BEGIN

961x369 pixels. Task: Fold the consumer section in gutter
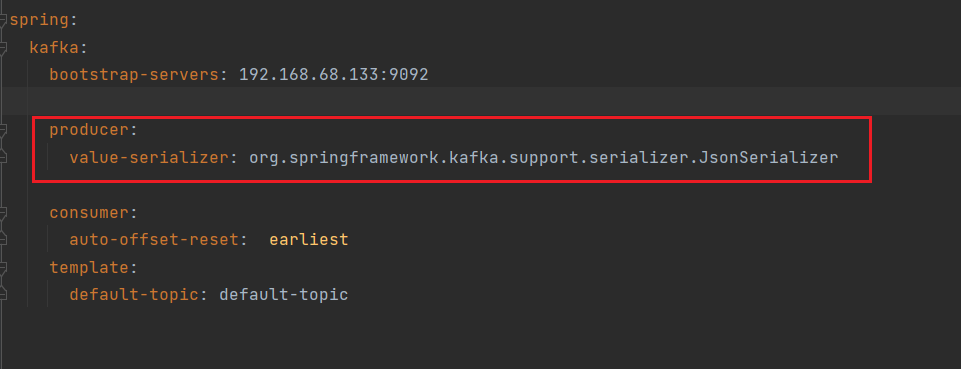[x=3, y=213]
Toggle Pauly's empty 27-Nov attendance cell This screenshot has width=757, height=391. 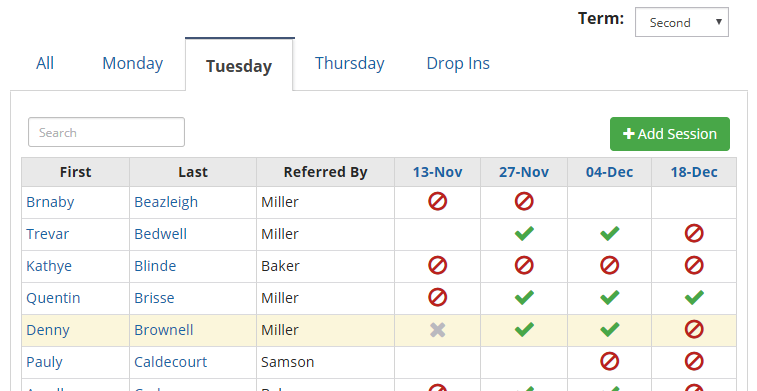[524, 362]
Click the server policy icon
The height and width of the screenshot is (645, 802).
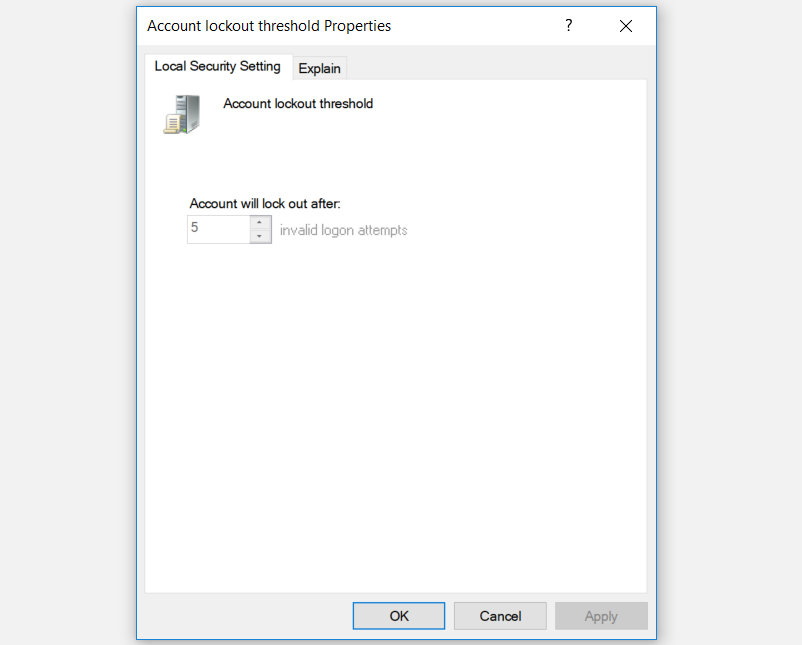(x=176, y=114)
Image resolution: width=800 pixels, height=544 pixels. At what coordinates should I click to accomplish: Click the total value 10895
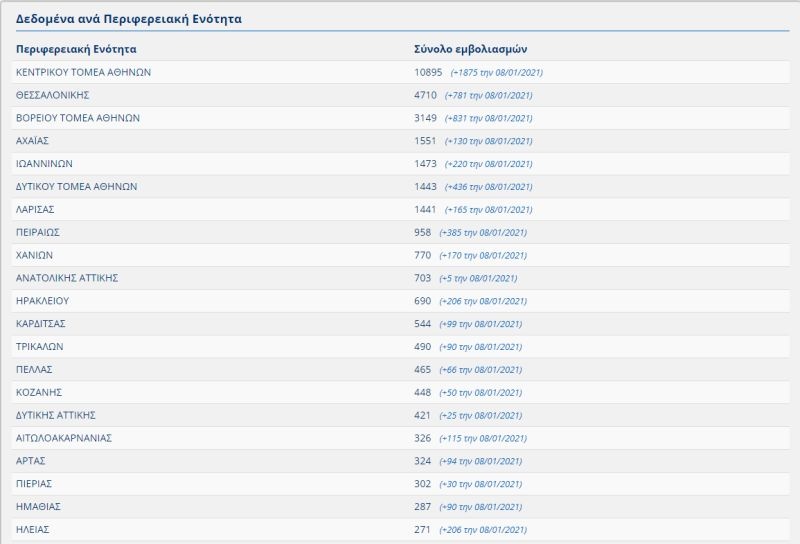pos(428,72)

END

Problem statement
With the pictures left out, output exactly the lines that begin at the line containing "Click the server policy icon" and end at the last line of the material.

Reply
Click the server policy icon
The height and width of the screenshot is (645, 802).
(x=176, y=114)
Image resolution: width=800 pixels, height=544 pixels. At what coordinates should I click to accomplish: Click the total value 10895
pos(428,72)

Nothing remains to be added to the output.